Luckily, there is already a .Net object that can take care of the monitoring part in the background (asynchronous). The FileSystemWatcher class and even more fortunate is, that I have already created a PowerShell wrapper to monitor a folder (below without comment based help to save some space the full version can be downloaded as part of my PowerShellScripts module:

function Monitor-Folder {
    [CmdletBinding()]
    Param
    (
        [Parameter(Mandatory = $true, ValueFromPipeline = $true, Position = 0)]
        [ValidateScript( {
                if (-not (Test-Path $_ -PathType Container)) {
                    throw "Path '$_' does not exist.
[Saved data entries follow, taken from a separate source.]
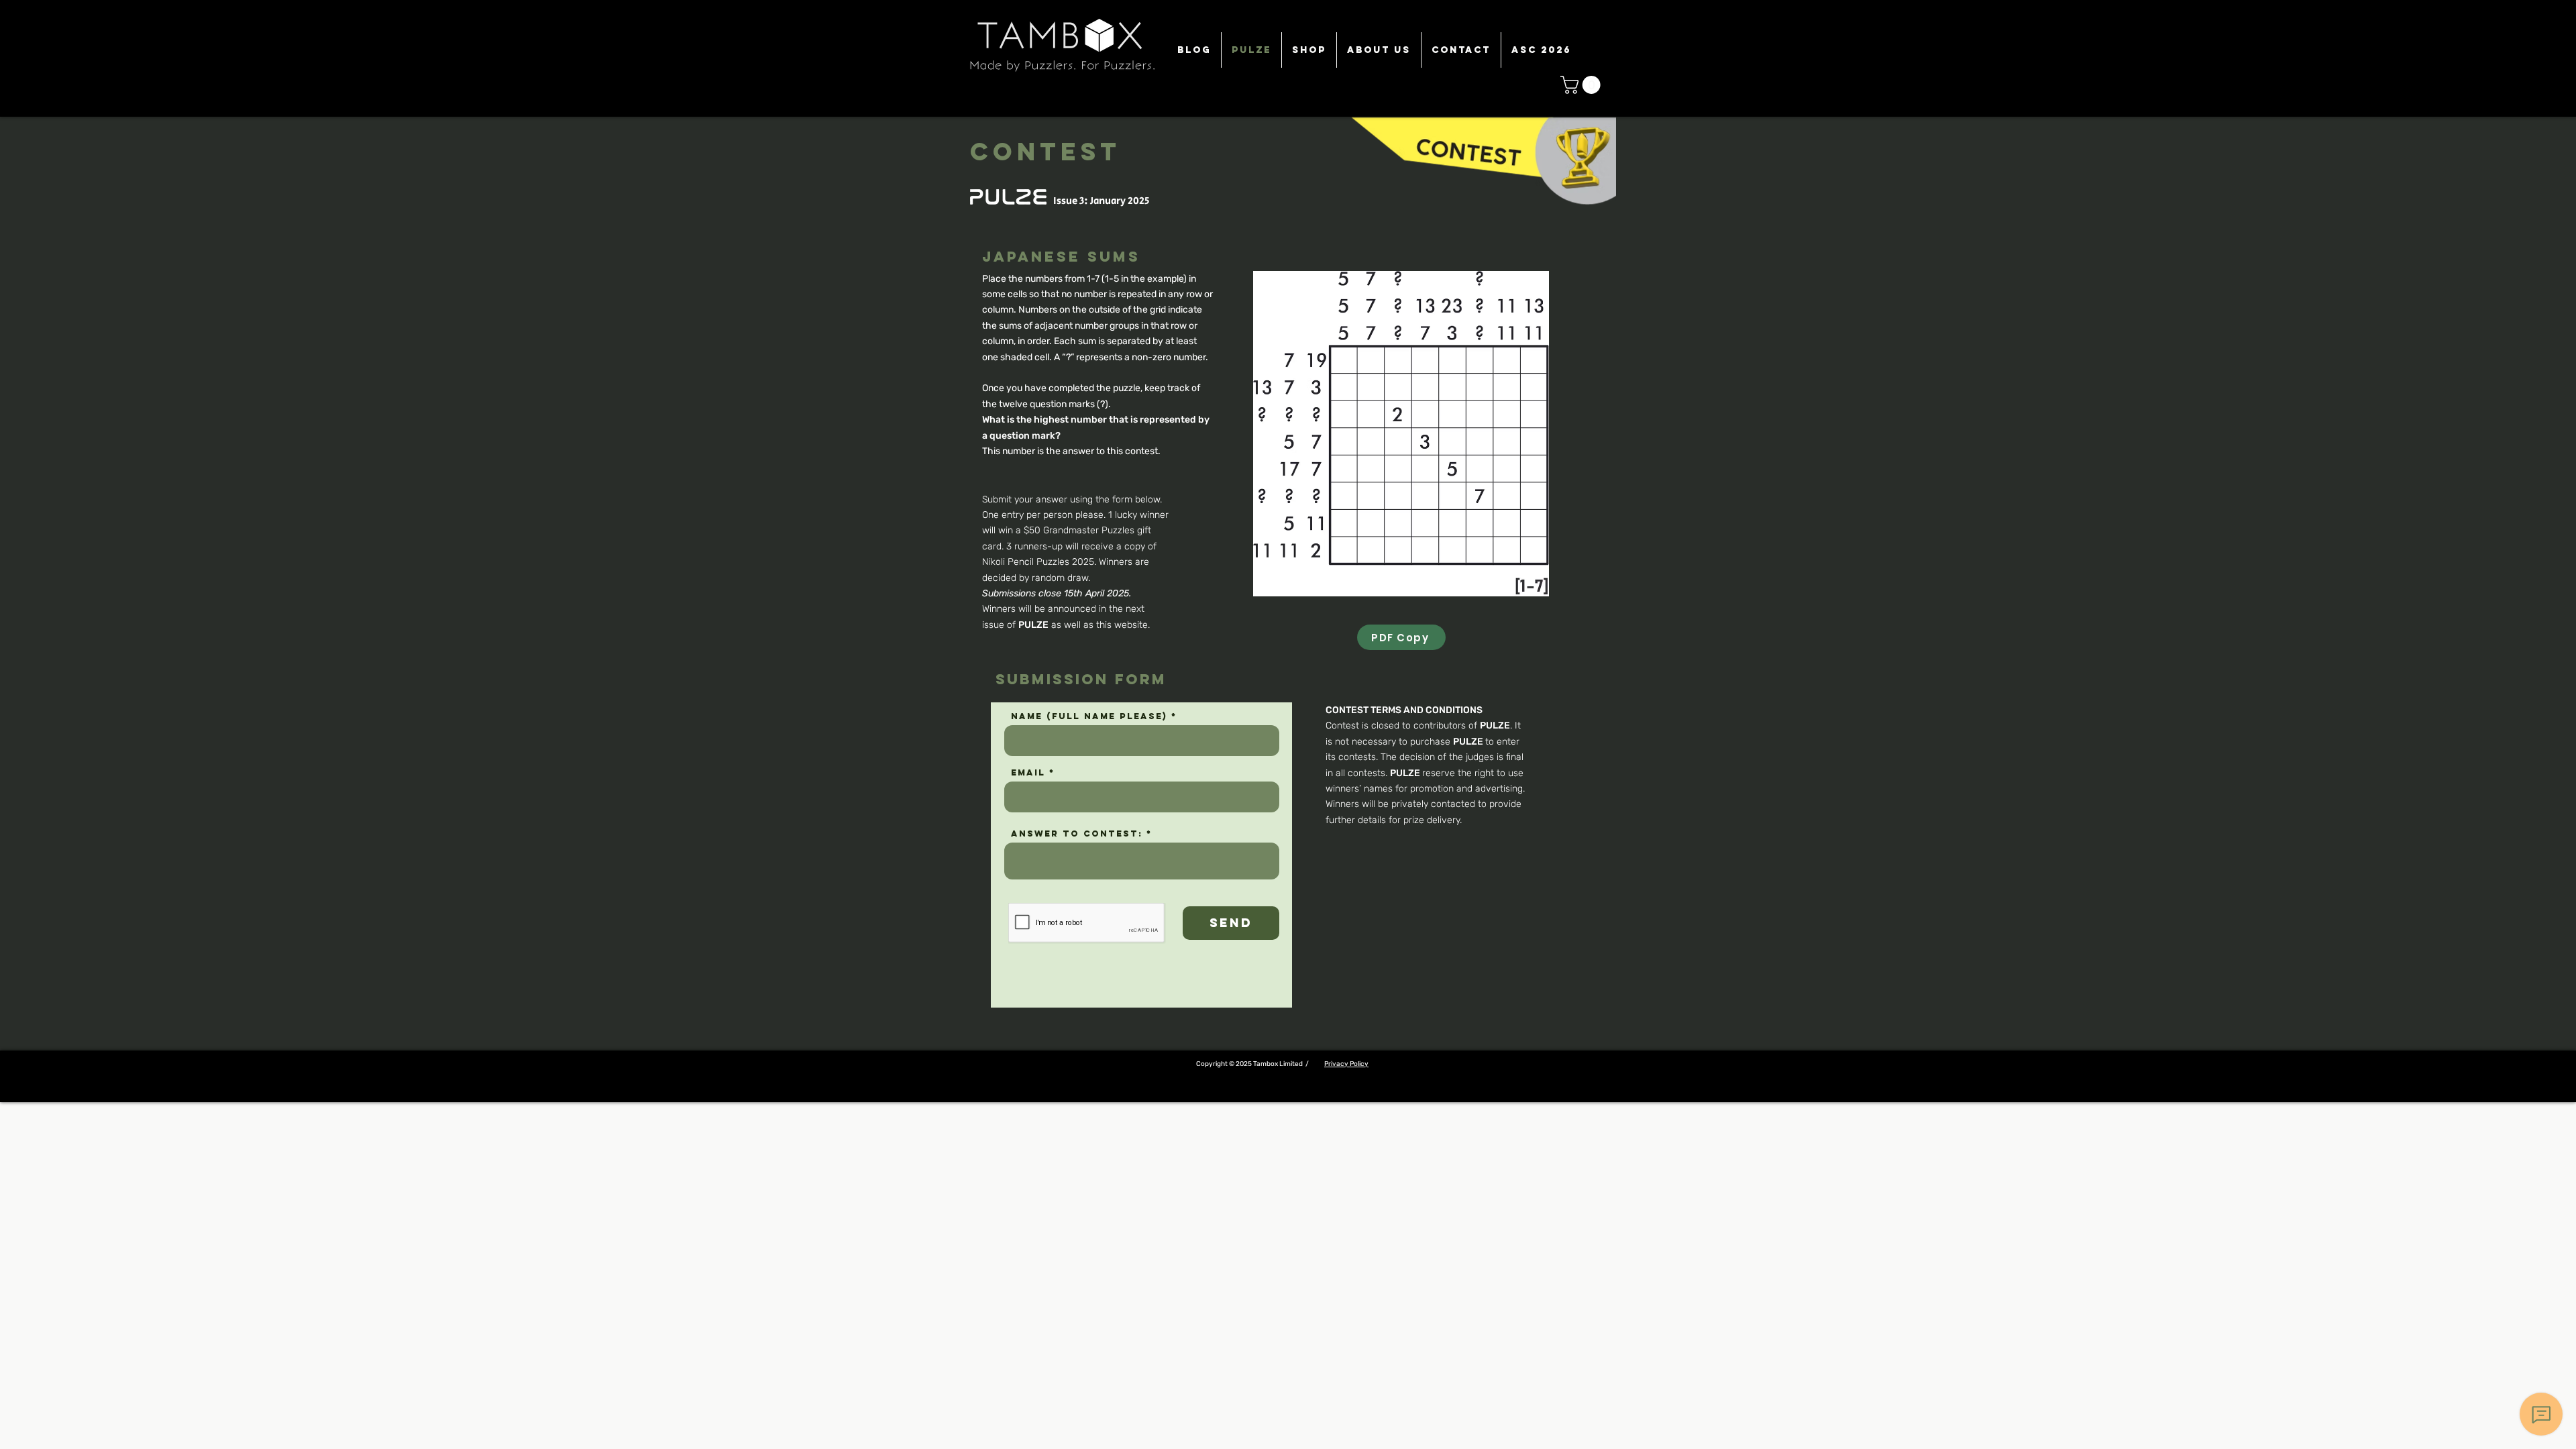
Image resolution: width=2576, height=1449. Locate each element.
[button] (1582, 85)
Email (1028, 772)
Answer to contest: (1076, 833)
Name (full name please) (1089, 716)
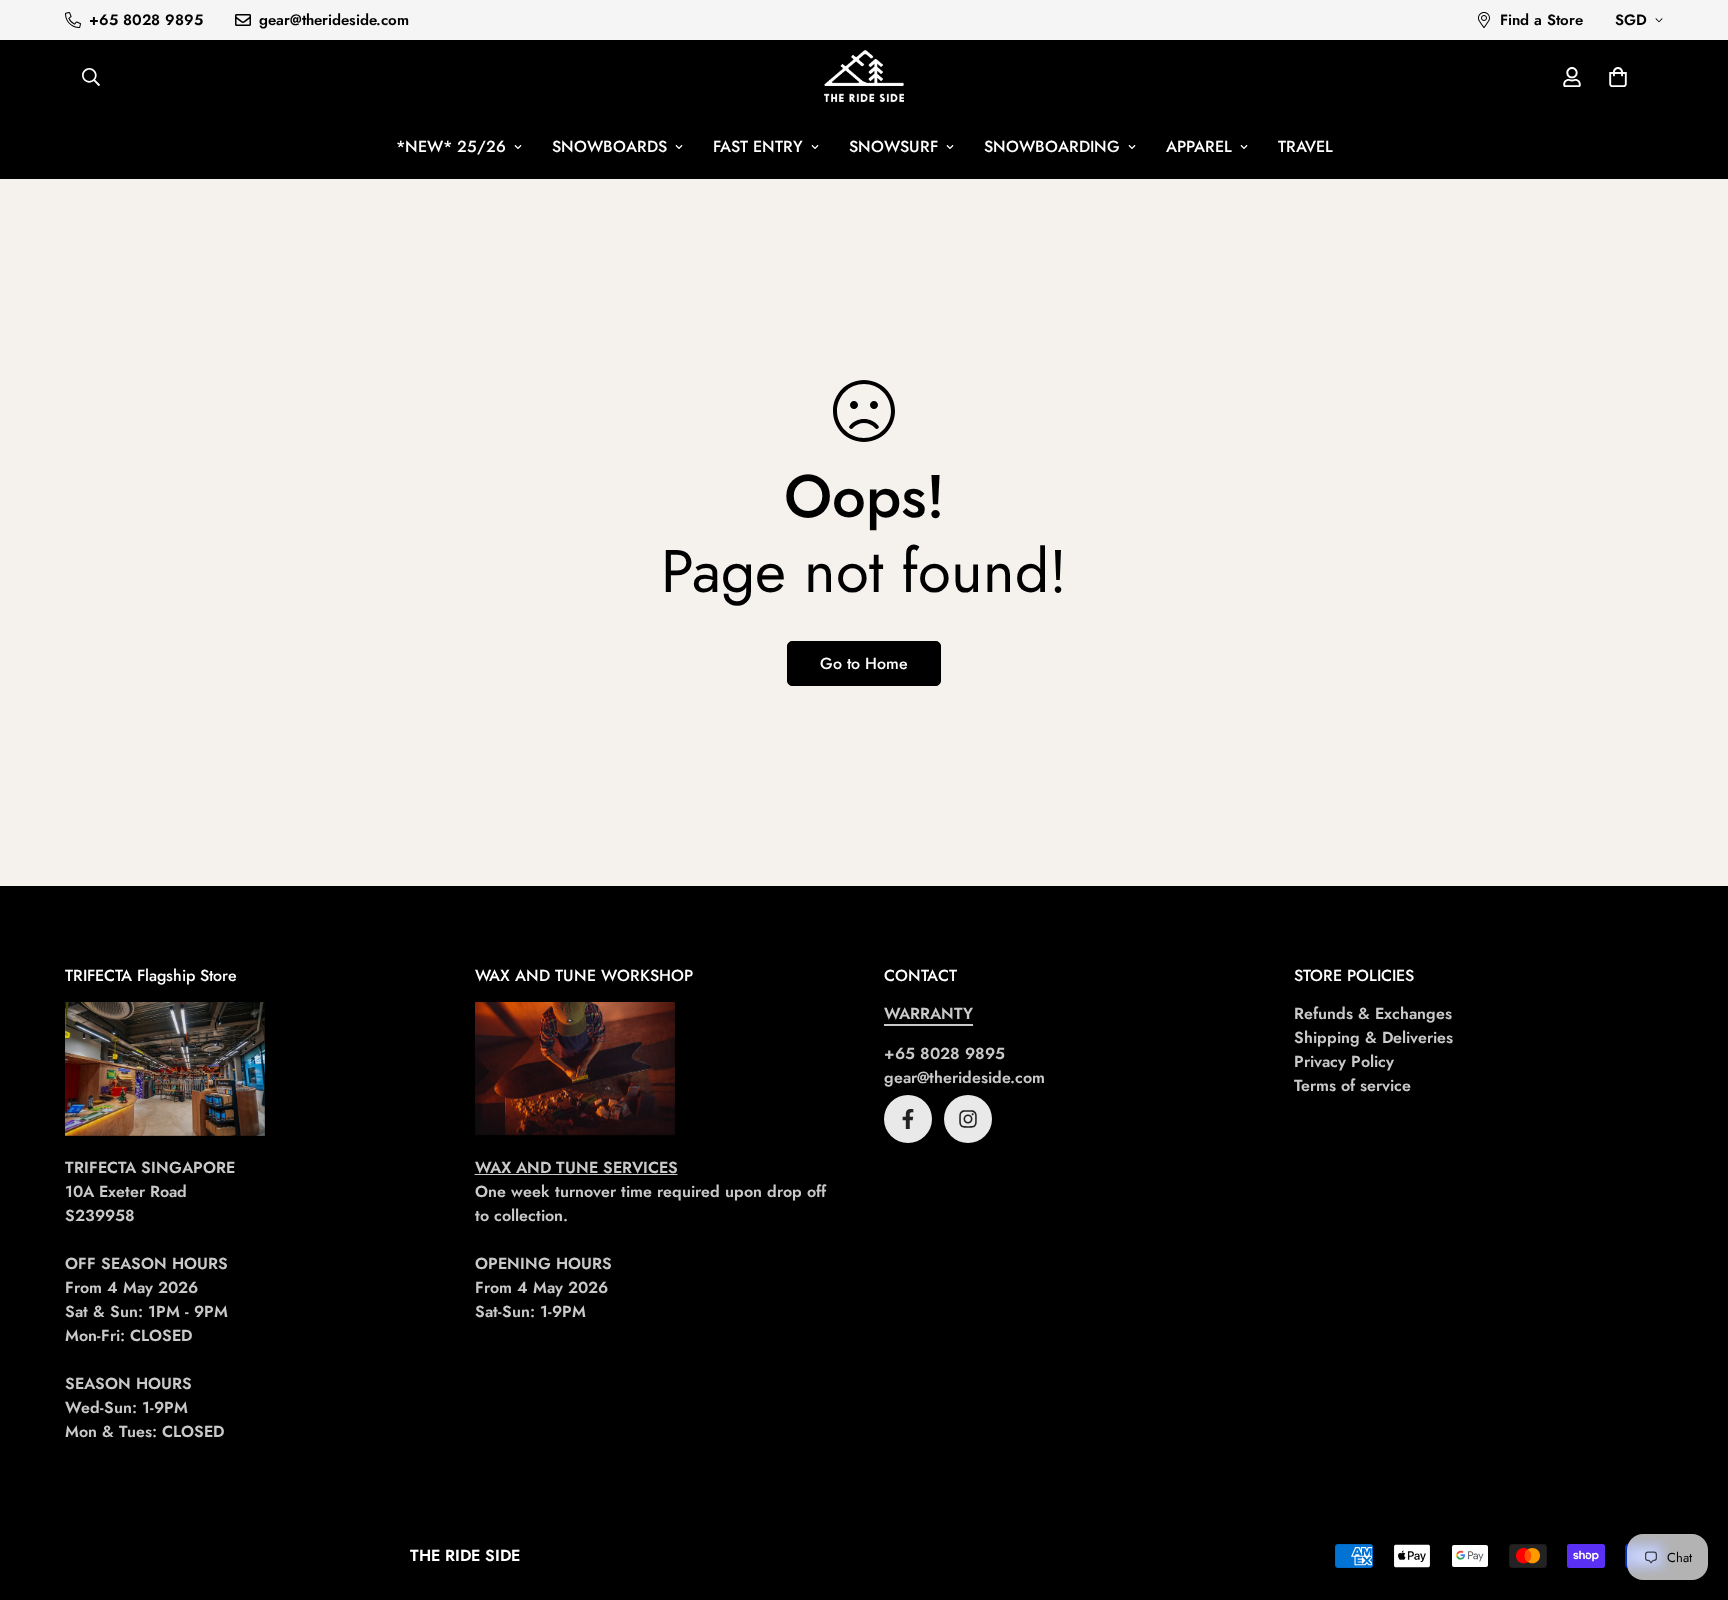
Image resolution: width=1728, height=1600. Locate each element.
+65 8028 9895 (944, 1053)
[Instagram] (968, 1119)
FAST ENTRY (758, 146)
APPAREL (1199, 146)
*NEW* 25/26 (451, 146)
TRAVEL (1305, 146)
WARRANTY (928, 1013)
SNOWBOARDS (609, 146)
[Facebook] (908, 1119)
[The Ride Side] (864, 77)
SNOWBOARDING (1052, 146)
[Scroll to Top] (1689, 1491)
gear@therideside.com (964, 1077)
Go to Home (864, 663)
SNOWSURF (893, 146)
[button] (1618, 77)
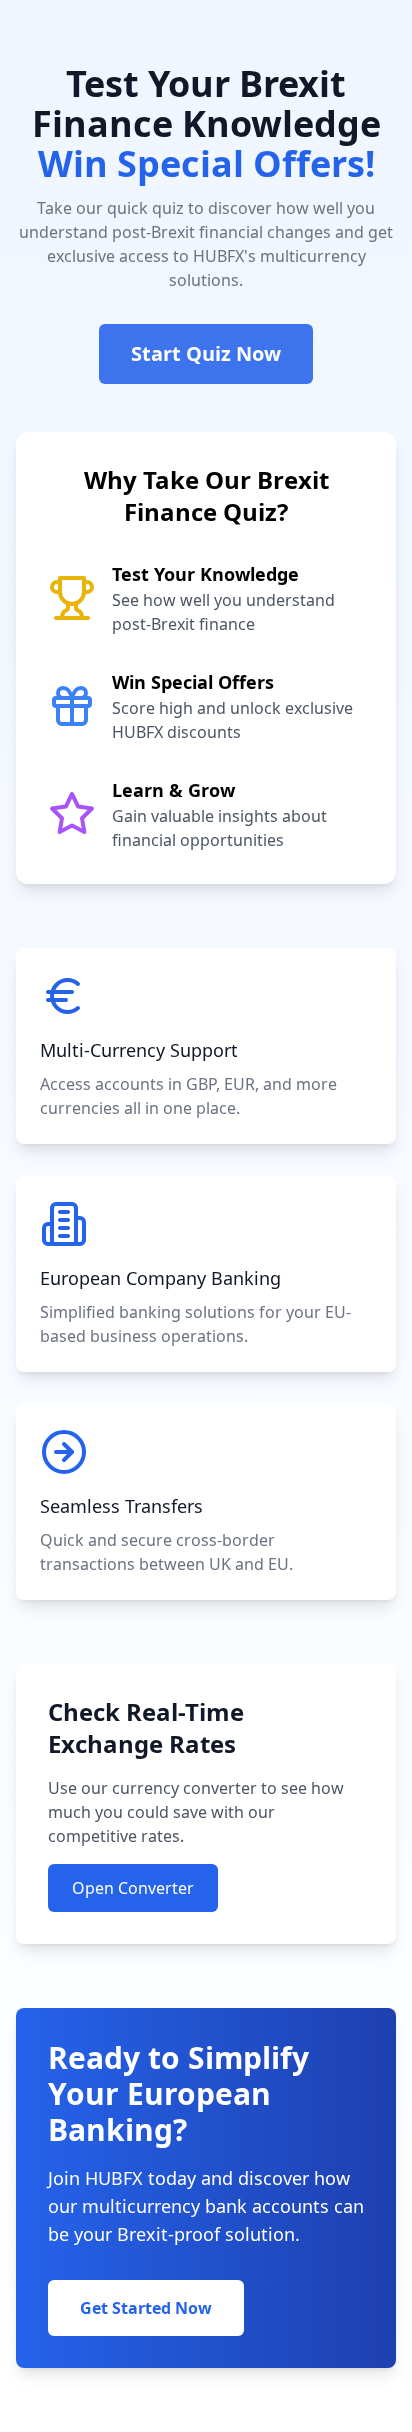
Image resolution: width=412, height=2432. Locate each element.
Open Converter (133, 1888)
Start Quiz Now (206, 353)
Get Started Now (146, 2308)
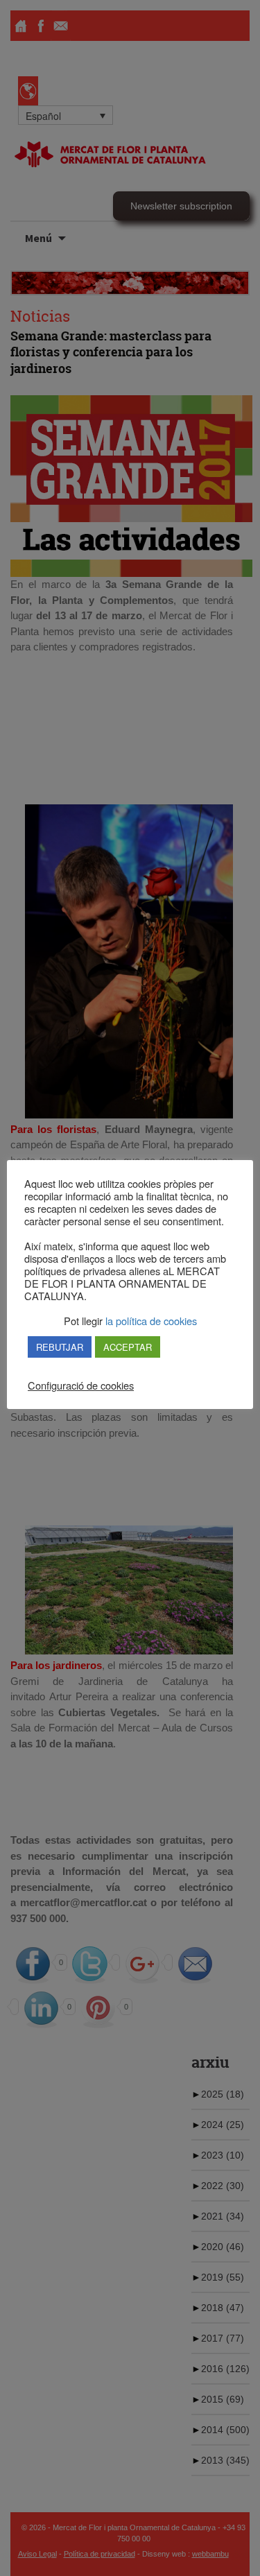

Please provide the path to a an existing folder."
                }
                $true
            })]
        $Folder,

        [Parameter(Position = 1)]
        [ValidateSet('All', 'Changed', 'Created', 'Deleted', 'Renamed')]
        [String[]]
        $EventName = 'All',

        $Filter = "*",

        [string]$EventIdentifierPrefix = (Get-Random),

        [scriptblock]$Action,

        [IO.NotifyFilters]$NotifyFilter =  'FileName, LastWrite',

        [switch]$Recurse,

        [switch]$DefaultOutput
    )
    if (!$DefaultOutput -and !$Action) {
        throw "Please provide a scriptblock for the action parameter or use the 'defaultOutput' switch for the default output"
    }
    $fsw = New-Object IO.FileSystemWatcher $Folder, $Filter -Property @{
        IncludeSubdirectories = $Recurse
        NotifyFilter          = $NotifyFilter
    }
    $defaultAction = {
        $name = $event.SourceEventArgs.Name
        $fullName = $event.SourceEventArgs.FullPath
        $changeType = $event.SourceEventArgs.ChangeType
        $time = $event.TimeGenerated
    }
    $renameAction = {
        $name = $event.SourceEventArgs.Name
        $fullName = $event.SourceEventArgs.FullPath
        $oldName = $event.SourceEventArgs.OldName
        $oldFullName = $event.SourceEventArgs.OldFullName
        $changeType = $event.SourceEventArgs.ChangeType
        $time = $event.TimeGenerated
    }
    if ($DefaultOutput) {
        $defaultAction = [scriptblock]::Create($defaultAction.ToString() + ';' + 'Write-Host "The file ''$name'' was $changeType at $time"')
        $renameAction = [scriptblock]::Create($renameAction.ToString() + ';' + 'Write-Host "The file ''$oldName'' was $changeType to ''$name'' at $time"')
    }
    if ($Action) {
        $defaultAction = [scriptblock]::Create($defaultAction.ToString() + "`n" + $Action.ToString())
        $renameAction = [scriptblock]::Create($renameAction.ToString() + "`n" + $Action.ToString())
    }

    if ($EventName -eq 'All') { $EventName = 'Changed', 'Created', 'Deleted', 'Renamed' }

    $eventHandlers = foreach ($evt in $EventName) {
        if ($evt -eq 'Renamed') {
            Register-ObjectEvent $fsw $evt -SourceIdentifier ($EventIdentifierPrefix + "_" + $evt) -Action $renameAction
        }
        else {
            Register-ObjectEvent $fsw $evt -SourceIdentifier ($EventIdentifierPrefix + "_" + $evt) -Action $defaultAction
        }
    }
    $fsw.EnableRaisingEvents = $true
    [PSCustomObject][ordered]@{
        Watcher = $fsw
        Events  = $eventHandlers
    }
}

The function makes it easy to monitor a folder:

$monitor = Monitor-Folder "$env:USERNAME\Desktop" -EventName All -DefaultOutput

The default output of the function looks similar to this:

image.png

The highlight of Monitor-Folder is the ability to refer to the event variables directly from within the provided $Action script block (it is executed when the monitored event is triggered):

$folder = "$env:USERPROFILE\Desktop\test\Desktop\test"
$action = {Write-host "$fullName was deleted at $time";[console]::beep(500,500)}
$monitor = Monitor-Folder $folder -EventName Deleted -Action $action

Those are the variables that are available within the Action script block argument:

Variable Name Events Description
name All The name of the file the event was triggered for.
fullName All The fullName (Path) of the file the event was triggered for.
changeType All The type of event that was triggered.
time All When the event was triggered.
oldName Renamed The original name of the file.
oldFullName Renamed The original fullName (path) of the the file.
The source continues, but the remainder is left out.